Or, how 3 well designed components behave stupidly together.
I host a medium-sized Nextcloud installation that is quite actively used.
Recently, I was notified by my users that performance is extremely bad. Upon investigation, it was clear something bad was going on. Data transfer was multiplied by 40 compared to the previous period.
This increase in data transfer usage resulted in exhausting the allowed transfer per month after only 10 days. With the provider this server is hosted with, going over the allowed datatransfer does not result in extra charges. Instead, they throttle the bandwidth to 10Mbps.
The VPS also runs some less-bandwidth intensive services other than Nextcloud. For isolation and accounting purposes, a separate PHP-fpm pool is used for running Nextcloud.
To avoid it eating all RAM, the pool is limited to a maximum of 6 children. This means at most 6 requests can be handled in parallel. Under normal circumstances this limited amount of parallellism is not a problem. The maximum is hit occasionally, and in that case the new request has to wait until a previous request has finished.
When a file is being downloaded, this uses a PHP-fpm process for the full duration it takes to download the file. Because uploading a file is normally not limited by the networkspeed (the response is sent to cloudflare, not the end-user directly), this does not pose a problem and processes are freed up quickly again.
However, when bandwidth becomes the limiting factor, uploading the file becomes slower. This means the PHP-fpm processes will spend a longer time to serve a single request, quickly exhausting the available pool.
Here you can see that the active PHP-fpm processes almost never fall below the maximum anymore after the bandwidth cap is applied.
Key behavior: On all files served from the repository, cache control headers are set.
Cache-Control: no-store, no-cache, must-revalidate Pragma: no-cache
PDF.js is embedded in Nextcloud and used to display PDF documents from the filesystem.
Key behavior: Uses HTTP Byte-Range requests when the remote server supports them to fetch only the parts of the file that it needs.
Cloudflare is put in front of the Nextcloud instance, acting as a barrier to block bad bots and to cache static files to reduce data usage and increase speed.
The cache settings of Cloudflare are set to its defaults, which means static files are cached and HTML is not cached.
Key behavior: Tries to serve Byte-Range requests from cache. If the file is not in the Cloudflare cache, it is requested in full to cache it. Cloudflare also respects Cache-Control headers.

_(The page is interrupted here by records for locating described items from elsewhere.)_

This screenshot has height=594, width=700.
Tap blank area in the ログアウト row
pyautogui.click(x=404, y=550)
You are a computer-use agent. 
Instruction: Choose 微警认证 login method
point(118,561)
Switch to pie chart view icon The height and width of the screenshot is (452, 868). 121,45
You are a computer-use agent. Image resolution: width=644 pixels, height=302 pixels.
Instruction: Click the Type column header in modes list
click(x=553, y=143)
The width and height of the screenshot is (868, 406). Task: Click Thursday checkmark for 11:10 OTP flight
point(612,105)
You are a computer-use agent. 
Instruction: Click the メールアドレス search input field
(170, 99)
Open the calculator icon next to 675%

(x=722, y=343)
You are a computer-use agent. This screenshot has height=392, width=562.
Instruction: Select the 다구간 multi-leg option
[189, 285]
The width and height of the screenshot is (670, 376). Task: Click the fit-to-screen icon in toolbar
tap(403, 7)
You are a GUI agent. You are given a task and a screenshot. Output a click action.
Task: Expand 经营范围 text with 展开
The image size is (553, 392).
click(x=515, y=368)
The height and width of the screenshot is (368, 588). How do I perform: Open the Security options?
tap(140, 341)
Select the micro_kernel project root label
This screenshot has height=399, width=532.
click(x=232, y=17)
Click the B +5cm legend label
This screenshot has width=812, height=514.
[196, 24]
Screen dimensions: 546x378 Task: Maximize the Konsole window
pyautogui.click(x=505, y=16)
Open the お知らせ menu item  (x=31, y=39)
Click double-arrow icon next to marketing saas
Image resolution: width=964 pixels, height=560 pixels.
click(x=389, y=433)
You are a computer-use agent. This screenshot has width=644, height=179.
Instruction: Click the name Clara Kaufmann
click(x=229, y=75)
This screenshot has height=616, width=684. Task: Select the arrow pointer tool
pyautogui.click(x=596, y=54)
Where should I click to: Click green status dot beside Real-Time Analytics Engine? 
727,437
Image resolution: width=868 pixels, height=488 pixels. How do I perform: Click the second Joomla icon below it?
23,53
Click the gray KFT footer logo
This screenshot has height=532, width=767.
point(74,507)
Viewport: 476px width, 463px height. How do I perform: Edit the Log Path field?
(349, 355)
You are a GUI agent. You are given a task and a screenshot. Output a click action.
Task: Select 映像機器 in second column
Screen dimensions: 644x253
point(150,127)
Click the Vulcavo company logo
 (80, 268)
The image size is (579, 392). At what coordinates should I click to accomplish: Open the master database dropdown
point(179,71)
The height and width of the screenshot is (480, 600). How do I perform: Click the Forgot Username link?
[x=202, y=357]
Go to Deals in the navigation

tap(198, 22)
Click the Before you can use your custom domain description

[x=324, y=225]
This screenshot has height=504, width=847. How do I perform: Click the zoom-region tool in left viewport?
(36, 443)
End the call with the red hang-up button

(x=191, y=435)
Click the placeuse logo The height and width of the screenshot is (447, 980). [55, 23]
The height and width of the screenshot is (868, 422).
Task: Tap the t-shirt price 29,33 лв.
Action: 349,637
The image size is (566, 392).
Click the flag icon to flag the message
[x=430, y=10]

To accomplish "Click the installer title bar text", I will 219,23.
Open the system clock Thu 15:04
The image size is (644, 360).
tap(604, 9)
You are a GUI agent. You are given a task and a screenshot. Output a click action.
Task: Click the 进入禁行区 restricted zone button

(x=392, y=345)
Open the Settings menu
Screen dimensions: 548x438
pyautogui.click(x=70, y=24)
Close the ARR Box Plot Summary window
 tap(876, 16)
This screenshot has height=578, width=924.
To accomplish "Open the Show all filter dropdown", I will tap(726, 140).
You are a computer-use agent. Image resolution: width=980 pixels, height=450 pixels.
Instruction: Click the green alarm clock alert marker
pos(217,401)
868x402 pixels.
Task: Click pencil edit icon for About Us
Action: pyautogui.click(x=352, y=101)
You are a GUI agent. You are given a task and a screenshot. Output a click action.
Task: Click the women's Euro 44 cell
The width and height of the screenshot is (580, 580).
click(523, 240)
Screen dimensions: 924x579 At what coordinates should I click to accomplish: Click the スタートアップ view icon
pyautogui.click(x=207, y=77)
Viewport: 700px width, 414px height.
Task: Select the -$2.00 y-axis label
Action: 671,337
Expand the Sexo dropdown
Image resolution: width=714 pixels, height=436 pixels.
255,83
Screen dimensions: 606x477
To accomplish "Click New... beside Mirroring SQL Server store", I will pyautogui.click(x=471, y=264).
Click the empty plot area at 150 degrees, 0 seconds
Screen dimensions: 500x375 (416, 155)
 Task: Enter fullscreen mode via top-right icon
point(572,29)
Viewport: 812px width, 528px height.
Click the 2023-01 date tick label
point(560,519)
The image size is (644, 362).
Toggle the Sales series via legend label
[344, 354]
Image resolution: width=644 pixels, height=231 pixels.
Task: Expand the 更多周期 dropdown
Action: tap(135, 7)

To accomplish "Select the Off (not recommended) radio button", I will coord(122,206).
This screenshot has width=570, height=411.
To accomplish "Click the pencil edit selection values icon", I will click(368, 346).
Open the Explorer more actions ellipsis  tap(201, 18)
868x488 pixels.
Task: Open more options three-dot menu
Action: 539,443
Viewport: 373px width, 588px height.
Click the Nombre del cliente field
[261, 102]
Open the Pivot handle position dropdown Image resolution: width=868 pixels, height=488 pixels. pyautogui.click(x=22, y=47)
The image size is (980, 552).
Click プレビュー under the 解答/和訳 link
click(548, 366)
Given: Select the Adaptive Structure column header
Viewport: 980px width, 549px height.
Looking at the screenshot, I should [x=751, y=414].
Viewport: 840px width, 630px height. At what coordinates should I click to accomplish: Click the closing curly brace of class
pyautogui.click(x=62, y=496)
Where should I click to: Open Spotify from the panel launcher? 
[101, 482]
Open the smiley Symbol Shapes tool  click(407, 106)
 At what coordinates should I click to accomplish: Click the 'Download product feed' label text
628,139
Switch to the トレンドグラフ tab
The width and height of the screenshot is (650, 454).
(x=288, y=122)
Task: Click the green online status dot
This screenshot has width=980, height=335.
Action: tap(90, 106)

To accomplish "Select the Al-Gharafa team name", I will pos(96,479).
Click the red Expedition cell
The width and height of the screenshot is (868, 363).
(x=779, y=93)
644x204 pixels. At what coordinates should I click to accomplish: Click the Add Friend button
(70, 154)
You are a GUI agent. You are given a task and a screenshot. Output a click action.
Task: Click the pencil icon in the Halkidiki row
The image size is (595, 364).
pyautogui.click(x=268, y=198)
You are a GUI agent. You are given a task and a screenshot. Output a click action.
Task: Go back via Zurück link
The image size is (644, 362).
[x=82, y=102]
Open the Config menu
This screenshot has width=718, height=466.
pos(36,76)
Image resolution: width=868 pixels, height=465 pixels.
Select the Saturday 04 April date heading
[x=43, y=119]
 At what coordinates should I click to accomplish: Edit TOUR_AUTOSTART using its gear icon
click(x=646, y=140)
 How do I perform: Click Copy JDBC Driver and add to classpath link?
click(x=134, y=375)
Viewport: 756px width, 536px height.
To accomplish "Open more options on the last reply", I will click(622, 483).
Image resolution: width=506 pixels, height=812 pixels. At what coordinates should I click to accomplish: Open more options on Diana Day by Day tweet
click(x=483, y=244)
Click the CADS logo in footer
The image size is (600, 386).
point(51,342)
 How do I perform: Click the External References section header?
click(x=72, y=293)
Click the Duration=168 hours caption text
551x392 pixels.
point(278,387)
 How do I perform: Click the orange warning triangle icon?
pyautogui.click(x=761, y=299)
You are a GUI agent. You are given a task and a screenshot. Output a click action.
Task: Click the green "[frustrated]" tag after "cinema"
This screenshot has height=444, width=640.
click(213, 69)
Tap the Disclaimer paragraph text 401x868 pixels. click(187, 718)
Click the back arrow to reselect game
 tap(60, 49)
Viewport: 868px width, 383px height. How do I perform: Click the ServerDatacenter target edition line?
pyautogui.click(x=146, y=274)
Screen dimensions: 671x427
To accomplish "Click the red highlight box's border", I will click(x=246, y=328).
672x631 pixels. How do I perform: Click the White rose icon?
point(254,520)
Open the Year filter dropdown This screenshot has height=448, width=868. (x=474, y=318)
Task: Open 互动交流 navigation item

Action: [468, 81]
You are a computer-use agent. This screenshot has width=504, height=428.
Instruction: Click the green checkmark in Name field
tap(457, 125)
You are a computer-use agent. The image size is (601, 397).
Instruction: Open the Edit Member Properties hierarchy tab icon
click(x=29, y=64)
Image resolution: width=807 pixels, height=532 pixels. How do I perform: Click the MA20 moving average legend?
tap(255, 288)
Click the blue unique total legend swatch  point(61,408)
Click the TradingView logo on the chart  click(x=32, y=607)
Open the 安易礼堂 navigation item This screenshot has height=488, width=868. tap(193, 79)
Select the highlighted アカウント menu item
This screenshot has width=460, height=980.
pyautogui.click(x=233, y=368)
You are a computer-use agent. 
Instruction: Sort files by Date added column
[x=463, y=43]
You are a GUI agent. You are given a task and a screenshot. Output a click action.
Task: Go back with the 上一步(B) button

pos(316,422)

The result: 20-30 times more data transfered than necessary
What happens when a user opens a PDF file?
- PDF.js sends a byte-range request for the metadata of the PDF.
- Cloudflare sends a request for the full PDF file. The request looks like a static file, so they probably want to cache it.
- Nextcloud sends a no-cache header and sends back the full PDF.
- Cloudflare receives the PDF, but can’t cache it. It responds to PDF.js with the partial content it requested and then discards the file.
- PDF.js recognizes that the server supports byte-range requests, and keeps using them to load pages on demand.
- User scrolls through the PDF. Every new page that needs to be loaded fires off an other byte-range request.
- Requests are handled by Cloudflare, the full file is requested from the origin server and a partial response is sent back to the client.
Repeat this for multiple pages of a PDF when a user is scrolling through them. Most of the PDFs are scanned content, so they have reasonably large pages.
How to fix
You have 2 options if you want to fix this issue.
The first and most simple option is to simply disable Cloudflare for the domain you run Nextcloud from. Of course, this solution also has the downside that static assets of Nextcloud are no longer cached by Cloudflare and you no longer have the protection either.
The second option, which seems to work for now, is to put in a page rule in Cloudflare to bypass the cache for all Nextcloud WebDAV requests.
After bypassing the cache for WebDAV requests, the amount of bytes transmitted through the Nextcloud WebDAV endpoint immediately dropped to a fraction of what it previously was.
A more detail view after applying the fix. Transfer rates went from 5 MB/s and over to mostly under 200 kB/s, which is a reduction of 25 times.